É. “Ninguém se apercebe de nada”. Foi Rui
Knopfli que o escreveu (poema «Winds of change» in
“Reino Submarino”, 1962). Já em tempos o escrevi neste blog e não
resisto a transcrever novamente o texto, de 11/4/2012, em reacção ao artigo
risonho de Rui Tavares, «Coisas da China (que
Trump talvez ignore)», embora admire sempre Rui Knopfli
como poeta de um intimismo desinibido e duro, além de outros dados que o tornam
um poeta a merecer grande destaque nas letras pátrias. Todavia, a vassalagem
aos africanos, por alturas dos ventos descolonizadores, mereceu o meu repúdio,
como fiz sentir nesse texto do blog, que reponho, para responder à leviandade
tosca de Rui Tavares, como é a de todos os que apontam o dedo
acusador aos colonizadores não independentes das metrópoles, não podendo esses
todos pontapear as nações colonialistas que há muito tinham adquirido o
estatuto de independência, e por isso se livraram de idênticos libelos
acusatórios e idênticas expulsões dos seus territórios colonizados com maior
violência do que fora a nossa, de ocupantes dependentes.

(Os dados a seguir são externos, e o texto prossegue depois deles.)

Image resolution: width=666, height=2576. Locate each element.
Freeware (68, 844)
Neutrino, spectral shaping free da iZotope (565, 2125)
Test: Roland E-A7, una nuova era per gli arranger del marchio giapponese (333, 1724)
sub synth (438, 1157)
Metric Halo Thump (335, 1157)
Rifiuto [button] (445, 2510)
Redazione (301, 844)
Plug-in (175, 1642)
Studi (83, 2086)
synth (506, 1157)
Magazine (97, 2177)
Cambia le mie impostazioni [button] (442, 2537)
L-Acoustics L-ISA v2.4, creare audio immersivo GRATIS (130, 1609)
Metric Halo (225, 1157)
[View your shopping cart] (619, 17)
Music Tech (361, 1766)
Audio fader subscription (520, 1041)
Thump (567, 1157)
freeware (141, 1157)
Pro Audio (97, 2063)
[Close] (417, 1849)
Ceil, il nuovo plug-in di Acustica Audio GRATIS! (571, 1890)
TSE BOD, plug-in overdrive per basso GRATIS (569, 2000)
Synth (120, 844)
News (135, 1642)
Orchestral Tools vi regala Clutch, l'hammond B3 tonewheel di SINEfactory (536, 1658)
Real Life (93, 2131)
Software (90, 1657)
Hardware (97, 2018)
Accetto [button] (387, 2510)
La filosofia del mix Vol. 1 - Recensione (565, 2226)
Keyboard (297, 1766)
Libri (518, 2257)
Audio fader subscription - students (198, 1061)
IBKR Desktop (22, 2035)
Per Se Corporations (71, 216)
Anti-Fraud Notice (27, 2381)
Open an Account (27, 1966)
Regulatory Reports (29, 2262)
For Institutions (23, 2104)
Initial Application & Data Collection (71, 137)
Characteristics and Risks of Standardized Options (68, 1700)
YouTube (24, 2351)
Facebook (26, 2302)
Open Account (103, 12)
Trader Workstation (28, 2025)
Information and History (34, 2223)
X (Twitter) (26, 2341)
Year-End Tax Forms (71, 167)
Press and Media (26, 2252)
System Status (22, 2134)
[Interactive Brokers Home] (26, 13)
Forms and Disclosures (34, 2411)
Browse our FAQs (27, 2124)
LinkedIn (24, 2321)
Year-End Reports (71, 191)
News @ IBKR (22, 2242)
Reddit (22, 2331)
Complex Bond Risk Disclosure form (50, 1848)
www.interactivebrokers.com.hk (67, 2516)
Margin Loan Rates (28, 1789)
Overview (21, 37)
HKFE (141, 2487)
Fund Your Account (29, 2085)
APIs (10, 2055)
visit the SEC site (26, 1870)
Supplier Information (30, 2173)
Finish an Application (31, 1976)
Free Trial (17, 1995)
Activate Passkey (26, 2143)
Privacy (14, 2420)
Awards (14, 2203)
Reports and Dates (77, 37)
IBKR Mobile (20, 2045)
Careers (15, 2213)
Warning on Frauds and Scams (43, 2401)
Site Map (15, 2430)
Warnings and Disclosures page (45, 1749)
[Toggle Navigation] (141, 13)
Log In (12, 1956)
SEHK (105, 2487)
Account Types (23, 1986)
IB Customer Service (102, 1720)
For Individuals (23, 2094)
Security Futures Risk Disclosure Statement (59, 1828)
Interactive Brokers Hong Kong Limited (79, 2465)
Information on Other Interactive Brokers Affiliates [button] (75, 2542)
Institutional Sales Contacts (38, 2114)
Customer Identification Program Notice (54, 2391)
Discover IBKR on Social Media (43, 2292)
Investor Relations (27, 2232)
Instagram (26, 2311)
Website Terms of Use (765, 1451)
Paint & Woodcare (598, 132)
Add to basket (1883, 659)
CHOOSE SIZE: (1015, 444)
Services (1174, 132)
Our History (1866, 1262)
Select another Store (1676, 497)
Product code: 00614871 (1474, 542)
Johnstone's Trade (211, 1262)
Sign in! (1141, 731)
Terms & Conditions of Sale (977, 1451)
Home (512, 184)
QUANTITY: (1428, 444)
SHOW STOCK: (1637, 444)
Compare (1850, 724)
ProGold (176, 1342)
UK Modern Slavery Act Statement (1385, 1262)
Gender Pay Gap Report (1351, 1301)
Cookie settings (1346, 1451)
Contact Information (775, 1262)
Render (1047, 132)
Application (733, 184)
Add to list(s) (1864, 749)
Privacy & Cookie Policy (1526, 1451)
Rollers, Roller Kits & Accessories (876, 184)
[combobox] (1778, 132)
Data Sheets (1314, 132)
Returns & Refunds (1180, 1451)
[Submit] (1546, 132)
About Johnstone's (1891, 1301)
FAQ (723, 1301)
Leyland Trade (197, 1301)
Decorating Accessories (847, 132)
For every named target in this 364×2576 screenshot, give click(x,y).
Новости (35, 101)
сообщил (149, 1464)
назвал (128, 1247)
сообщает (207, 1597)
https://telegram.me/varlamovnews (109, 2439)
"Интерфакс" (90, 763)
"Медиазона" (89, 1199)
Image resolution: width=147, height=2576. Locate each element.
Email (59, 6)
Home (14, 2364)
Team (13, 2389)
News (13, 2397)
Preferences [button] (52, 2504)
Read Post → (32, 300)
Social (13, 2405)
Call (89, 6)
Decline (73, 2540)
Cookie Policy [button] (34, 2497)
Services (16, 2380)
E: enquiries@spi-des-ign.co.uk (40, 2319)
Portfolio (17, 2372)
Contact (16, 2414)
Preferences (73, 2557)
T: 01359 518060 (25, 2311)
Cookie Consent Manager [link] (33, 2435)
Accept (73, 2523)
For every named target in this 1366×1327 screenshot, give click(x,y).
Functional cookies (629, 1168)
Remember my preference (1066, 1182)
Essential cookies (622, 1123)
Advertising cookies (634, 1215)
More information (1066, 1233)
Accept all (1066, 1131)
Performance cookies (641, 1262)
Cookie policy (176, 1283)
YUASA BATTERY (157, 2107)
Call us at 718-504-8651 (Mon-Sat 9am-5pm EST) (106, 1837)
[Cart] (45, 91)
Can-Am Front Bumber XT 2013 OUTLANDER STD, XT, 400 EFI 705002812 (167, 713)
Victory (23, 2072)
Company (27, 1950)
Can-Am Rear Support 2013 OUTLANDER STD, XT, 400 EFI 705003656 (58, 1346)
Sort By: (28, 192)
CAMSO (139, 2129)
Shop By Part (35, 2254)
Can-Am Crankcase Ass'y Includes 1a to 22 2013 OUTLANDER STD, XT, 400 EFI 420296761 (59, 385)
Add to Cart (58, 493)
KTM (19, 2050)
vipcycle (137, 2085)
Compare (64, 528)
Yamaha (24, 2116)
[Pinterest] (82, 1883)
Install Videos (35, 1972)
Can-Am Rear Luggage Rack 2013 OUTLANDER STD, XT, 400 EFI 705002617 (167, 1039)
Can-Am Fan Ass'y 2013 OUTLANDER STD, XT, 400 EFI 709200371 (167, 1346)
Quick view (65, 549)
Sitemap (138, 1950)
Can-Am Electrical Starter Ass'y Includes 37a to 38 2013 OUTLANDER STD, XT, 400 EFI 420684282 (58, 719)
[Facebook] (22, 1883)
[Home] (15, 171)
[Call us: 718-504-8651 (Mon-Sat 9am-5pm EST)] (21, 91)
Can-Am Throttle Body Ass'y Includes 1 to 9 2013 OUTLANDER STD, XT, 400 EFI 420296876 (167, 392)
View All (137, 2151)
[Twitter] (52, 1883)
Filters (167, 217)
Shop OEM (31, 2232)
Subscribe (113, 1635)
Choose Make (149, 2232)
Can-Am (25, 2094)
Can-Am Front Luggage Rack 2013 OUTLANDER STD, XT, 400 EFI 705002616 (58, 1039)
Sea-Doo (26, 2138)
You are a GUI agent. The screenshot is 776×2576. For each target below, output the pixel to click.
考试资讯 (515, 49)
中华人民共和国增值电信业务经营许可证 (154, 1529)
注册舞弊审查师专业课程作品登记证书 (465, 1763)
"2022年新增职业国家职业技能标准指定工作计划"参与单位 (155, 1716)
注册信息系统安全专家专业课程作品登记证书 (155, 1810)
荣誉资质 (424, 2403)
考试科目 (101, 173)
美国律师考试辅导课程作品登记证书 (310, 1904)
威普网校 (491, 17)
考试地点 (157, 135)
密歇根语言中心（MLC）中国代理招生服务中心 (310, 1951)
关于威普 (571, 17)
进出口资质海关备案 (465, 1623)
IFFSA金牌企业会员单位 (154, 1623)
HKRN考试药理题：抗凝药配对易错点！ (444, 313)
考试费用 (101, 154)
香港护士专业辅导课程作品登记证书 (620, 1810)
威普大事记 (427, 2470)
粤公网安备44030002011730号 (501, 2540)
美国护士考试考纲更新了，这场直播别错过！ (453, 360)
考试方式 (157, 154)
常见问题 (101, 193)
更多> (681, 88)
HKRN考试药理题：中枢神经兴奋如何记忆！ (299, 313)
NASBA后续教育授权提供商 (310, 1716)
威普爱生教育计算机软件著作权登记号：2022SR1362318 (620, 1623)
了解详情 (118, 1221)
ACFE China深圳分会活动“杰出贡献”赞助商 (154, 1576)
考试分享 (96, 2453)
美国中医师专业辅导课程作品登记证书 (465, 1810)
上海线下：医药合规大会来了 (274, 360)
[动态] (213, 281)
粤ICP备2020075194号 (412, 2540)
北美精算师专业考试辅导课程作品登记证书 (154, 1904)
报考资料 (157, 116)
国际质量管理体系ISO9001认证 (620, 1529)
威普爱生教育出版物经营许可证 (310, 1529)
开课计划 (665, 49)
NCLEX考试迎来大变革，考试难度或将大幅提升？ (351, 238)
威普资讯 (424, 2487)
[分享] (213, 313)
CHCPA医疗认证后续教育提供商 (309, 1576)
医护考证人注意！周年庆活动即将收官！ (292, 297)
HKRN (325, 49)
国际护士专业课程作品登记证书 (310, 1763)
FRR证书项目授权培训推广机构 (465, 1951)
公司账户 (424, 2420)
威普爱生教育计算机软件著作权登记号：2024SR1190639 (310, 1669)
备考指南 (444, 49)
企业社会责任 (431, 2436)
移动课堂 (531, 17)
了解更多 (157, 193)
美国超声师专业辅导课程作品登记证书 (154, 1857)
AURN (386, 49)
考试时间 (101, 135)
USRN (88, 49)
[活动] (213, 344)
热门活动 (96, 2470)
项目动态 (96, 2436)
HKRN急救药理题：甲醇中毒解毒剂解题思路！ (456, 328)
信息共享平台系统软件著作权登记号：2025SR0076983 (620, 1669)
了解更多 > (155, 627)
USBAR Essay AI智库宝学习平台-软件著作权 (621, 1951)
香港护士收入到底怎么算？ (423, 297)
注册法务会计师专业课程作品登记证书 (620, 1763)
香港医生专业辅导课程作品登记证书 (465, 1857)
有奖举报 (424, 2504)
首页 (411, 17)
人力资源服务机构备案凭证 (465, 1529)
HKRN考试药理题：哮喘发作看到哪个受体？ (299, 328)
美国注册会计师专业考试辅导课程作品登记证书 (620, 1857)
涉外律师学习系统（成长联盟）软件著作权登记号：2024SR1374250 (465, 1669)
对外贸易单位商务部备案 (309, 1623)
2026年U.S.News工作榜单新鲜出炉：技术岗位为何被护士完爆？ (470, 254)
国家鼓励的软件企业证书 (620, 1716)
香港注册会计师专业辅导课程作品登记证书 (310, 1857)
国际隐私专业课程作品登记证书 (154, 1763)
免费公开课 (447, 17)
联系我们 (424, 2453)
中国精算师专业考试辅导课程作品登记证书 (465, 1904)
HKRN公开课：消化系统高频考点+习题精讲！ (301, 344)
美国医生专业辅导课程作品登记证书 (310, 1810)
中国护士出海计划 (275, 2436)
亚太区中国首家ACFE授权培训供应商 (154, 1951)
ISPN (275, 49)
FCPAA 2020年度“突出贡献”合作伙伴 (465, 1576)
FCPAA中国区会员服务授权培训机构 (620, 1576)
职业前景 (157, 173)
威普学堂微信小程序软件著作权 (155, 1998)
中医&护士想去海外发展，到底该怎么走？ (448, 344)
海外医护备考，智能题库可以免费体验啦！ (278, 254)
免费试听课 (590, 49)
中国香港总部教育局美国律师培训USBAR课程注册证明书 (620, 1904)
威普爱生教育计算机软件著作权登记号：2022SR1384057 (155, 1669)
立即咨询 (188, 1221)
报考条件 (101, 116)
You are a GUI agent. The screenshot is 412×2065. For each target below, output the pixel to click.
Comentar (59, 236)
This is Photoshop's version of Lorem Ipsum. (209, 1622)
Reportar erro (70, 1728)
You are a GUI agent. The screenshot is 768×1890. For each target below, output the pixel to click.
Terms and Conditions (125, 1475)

«Ninguém se apercebe de nada»:
«Mas Rui Knopfli apercebia-se, ele era dos que
frequentavam os sítios onde havia informação. O resto do povo fazia a sua vida,
a maioria trabalhava, ainda as drogas não frequentavam os espaços de uma África
ampla e saudável, a mocidade brincava em liberdade. E também estudava. O 25 de
Abril colheu quase todos de surpresa, até mesmo os governantes – esses,
sobretudo – e as tropas de cá e de lá, chamadas a defender aquilo lá, para
benefício de cá, até mesmo aqueles que traíam sobretudo lá.
Rui Knopfli foi dos que se apercebeu, dos que
frequentou, dos que traiu por conveniência ficticiamente democrática, embora
sem muita convicção, alma sensível que era e tão bem se revelara nos versos com
que moldou as paisagens da sua tristeza. Mas, europeu que era, não permaneceu,
para cá veio, protegido pelo bloco dos que, atraiçoando a pátria, agora
distribuíam as benesses pelos da Intelligentsia traidora. Veio para cá, esteve
em Inglaterra em trabalho, julgo que viveu na agonia da saudade pela terra que
tão bem descreveu, no arrependimento pelos da “inocência bem – ou antes, mal -
aventurada” que desprezara, burguesia do trabalho, que construíra cidades e
vias e as fábricas que a Metrópole consentia que se construíssem por lá.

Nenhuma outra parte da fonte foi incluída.